Many viewed the plight of Lake and Santos over the past 15 months as a glaring human rights violation. It certainly was.
Lake and Santos thought all was going smoothly with their surrogacy journey. They left the hospital with their daughter, Carmen, thinking they’d soon be on their way home. They then learned that their surrogate, Patidta Kusolang, would not sign the paperwork necessary to allow them to obtain a passport for Carmen because they were a gay couple.
Kusolsang had no biological ties to the baby. Lake, 41, was the baby’s genetic father, and the couple had used an anonymous egg donor.
The BBC reported, “Mr. Lake and Mr. Santos were informed that Ms. Kusolsang had assumed the child was being looked after by an ‘ordinary family’ and that she worried about the child’s upbringing.”
Lake and Santos’ human rights dilemma sparked a global outcry, especially since their baby was born before Thailand banned commercial surrogacy last year. Making matters even more legally tenuous, Thailand does not acknowledge gay marriage.
According to the BBC, Bangkok’s Family Court ruled that Carmen’s only legal guardian is Lake, who was born in the United States. His spouse, Santos, 41, is from Spain where the family lives.

☆ ☆ ☆

◆ **Things to do**:
1. Repeat word for word the part of the surrogacy case passage starting with "Many viewed the" and going on through "anonymous egg donor.".
2. Answer these questions using the surrogacy case passage:
(a) How old is Lake?
(b) What country is Santos from?
(c) According to the BBC, whom did Bangkok's Family Court rule to be Carmen's only legal guardian?
3. Write the next part of the account of Lake and Santos's surrogacy case in Thailand, beginning after its final sentence.
The rows play no part in the work here.

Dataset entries
☆ ☆ ☆

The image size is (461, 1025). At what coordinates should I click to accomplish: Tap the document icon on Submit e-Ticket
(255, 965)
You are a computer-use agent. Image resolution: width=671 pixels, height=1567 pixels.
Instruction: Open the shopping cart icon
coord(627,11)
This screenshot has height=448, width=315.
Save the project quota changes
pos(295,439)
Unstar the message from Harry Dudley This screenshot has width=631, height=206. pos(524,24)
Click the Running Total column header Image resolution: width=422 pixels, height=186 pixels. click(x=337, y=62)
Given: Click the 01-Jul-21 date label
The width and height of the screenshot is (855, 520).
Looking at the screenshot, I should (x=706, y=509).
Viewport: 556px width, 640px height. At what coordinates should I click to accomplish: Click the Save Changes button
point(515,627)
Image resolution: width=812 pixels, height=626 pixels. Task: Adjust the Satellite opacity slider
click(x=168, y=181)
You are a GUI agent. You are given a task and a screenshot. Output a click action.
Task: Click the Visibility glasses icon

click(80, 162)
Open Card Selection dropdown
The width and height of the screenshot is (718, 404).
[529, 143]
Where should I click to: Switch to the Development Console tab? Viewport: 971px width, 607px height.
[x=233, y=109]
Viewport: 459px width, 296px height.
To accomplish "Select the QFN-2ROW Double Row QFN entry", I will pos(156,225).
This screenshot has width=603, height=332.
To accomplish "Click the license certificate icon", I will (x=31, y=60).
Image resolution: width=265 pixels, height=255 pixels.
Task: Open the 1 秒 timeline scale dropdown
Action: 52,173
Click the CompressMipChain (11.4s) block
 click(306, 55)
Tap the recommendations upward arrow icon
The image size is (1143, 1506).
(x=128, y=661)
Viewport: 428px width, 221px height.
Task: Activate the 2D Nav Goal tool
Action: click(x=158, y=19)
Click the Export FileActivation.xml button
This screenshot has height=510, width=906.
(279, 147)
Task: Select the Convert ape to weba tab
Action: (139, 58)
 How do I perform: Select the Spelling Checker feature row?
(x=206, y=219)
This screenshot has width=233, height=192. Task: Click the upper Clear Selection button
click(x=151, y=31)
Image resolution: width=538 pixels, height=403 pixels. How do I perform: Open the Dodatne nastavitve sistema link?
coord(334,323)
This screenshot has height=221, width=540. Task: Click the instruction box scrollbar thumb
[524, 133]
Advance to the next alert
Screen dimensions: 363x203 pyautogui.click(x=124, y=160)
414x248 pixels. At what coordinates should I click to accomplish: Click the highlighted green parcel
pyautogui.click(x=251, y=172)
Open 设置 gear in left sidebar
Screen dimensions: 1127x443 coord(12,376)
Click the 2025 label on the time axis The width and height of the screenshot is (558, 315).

☆ ☆ ☆

◆ **Results**:
1.
Many viewed the plight of Lake and Santos over the past 15 months as a glaring human rights violation. It certainly was.
Lake and Santos thought all was going smoothly with their surrogacy journey. They left the hospital with their daughter, Carmen, thinking they’d soon be on their way home. They then learned that their surrogate, Patidta Kusolang, would not sign the paperwork necessary to allow them to obtain a passport for Carmen because they were a gay couple.
Kusolsang had no biological ties to the baby. Lake, 41, was the baby’s genetic father, and the couple had used an anonymous egg donor.

2.
(a) 41
(b) Spain
(c) Lake

3.
The couple made more headlines last week when the criminal courts of Bangkok accepted the defamation suit they filed against Kusolsang and her legal advisor, Weeruthai Maneenutnet in relation to the surrogacy matter. According to reports, testimony is slated for May 23.
The Bangkok Post reports that the lawsuit, “…alleges that Ms. Patidta and Ms. Weeruthai gave an interview on a Channel 3 TV show which aired on July 21 and 22 accusing American Gordon Lake and his Spanish husband Manuel Valero [Santos] of being part of a human trafficking network.” The article goes on to say, “The surrogate and her legal aide face defamation charges under Sections 326 and 328 of the Criminal Code and Section 14 (1) of the Computer Crimes Act which deals with ‘false data’ that damages a third party.”
The Bangkok Post explained how Sections 326 and 328 can carry prison terms for up two years, as well as financial penalties.
“The court said there was prima facie evidence of the defendants committing criminal defamation but dropped the charge of violating the computer crimes act because of lack of evidence,” the article cites.
Following the court’s decision, Lake and Santos plan to leave Thailand for Spain, where the couple resides and where they can finally make a home.